Richard Rufus of Cornwall, In Physicam Aristotelis, ed. Wood, 76:
In the critical text itself, we do not reproduce the abbreviations, the punctuation, the capitalization, or the spelling. To do otherwise would be to make the edition inaccessible to modern students of philosophy and useful only to trained medievalists. Medieval spelling practice is never uniform and often unclear. So if we followed scribal practice, we might spell the same word differently on the same page, noting in the apparatus cases where the abbreviation employed made it imposible to determine what spelling was intended. Like manuscript abbreviation, capitalization, and punctuation, medieval spelling reflects scribal, rather than authorial, decisions. Retaining manuscript spelling would make it difficult for philosophers equipped with an ordinary Latin dictionary to get through the text; modernizing it makes the text accessible to people with minimal competence in Latin.Now most of this is fair enough. It would be impossible to reproduce most of what she mentions, as no two manuscripts ever agree on such things. Such and edition would be unintelligible to everyone, medievalists included. I also take offense at the jab at medievalists. Sadly, we are mighty among historians, but to philosophers we are mere nichileitates. One might mention that medievalists are just about the only ones actually interested in medieval philosophy. But I digress. Wood’s comment that such phenomena represent scribal, not authorial, intention is difficult to swallow. After all, all medieval authors wrote in ... (wait for it...) medieval latin. And in the case of Thomas Aquinas we have autograph material, which does not follow classical orthography. The Leonine commission is currently re-editing all their previous editions and preserving the original spelling. But all Wood may mean is that the individual spelling on a particular folio (say, “ydea” followed two lines later by “idea”) is not the result of authorial intention. Fine. Let’s move on to the final remark. Wood thinks that the manuscript spelling would make it hard for philosophers with an ordinary latin dictionary to get through the text, while modernizing (that word again!) the text means that minimally competent people will be able to read it. I have two responses to this.

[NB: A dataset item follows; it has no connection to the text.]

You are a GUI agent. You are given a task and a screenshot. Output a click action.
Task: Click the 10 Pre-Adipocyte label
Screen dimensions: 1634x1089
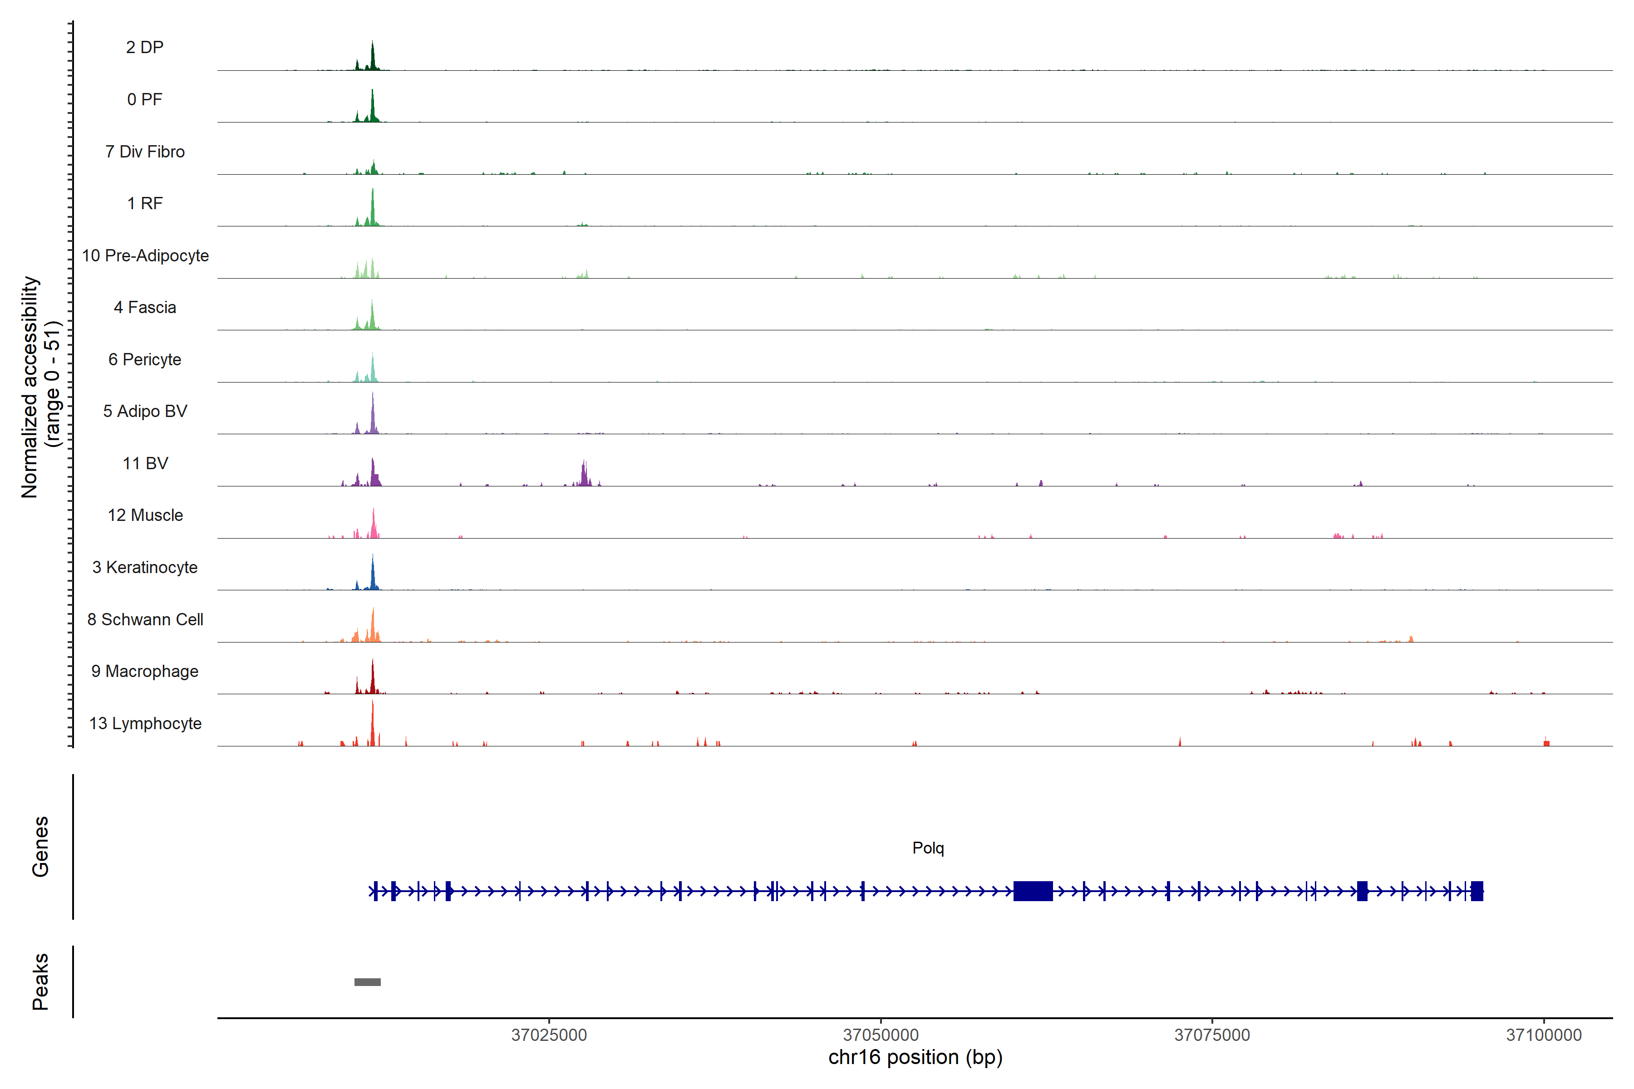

1. Is it really that hard? Does ydea/idea, preterea/praeterea, ydemptice/identice, nichil/nihil really cause hardship? The only areas it might be tricky are when you have words that could be adverbs or adjectives: “obiective” could be either “obiective” or “obiectivae”. But context surely could be your guide (otherwise, I suggest attendence at one of the yearly academic conferences devoted to the theme of “Text and Context: Interdisciplinary Textual Communities”).
2. Why should it be accessible to people who are only minimally competent at latin? I would think that someone who was actually interested in reading philosophy in latin would not remain minimally competent for long. And someone who did not care enough to polish their latin would probably just be mining the text for something to run through the logic machine. Furthermore, I for one would not want to read an article about a medieval argument by an author minimally competent at latin; what guarantee would there be that they had the argument right? So, in the end, I think editions, like philosophy, should offer a healthy amount of forbidding gloom to the casual wanderer; enough to tantalize with half-guessed wealth, but not given freely from the street corner.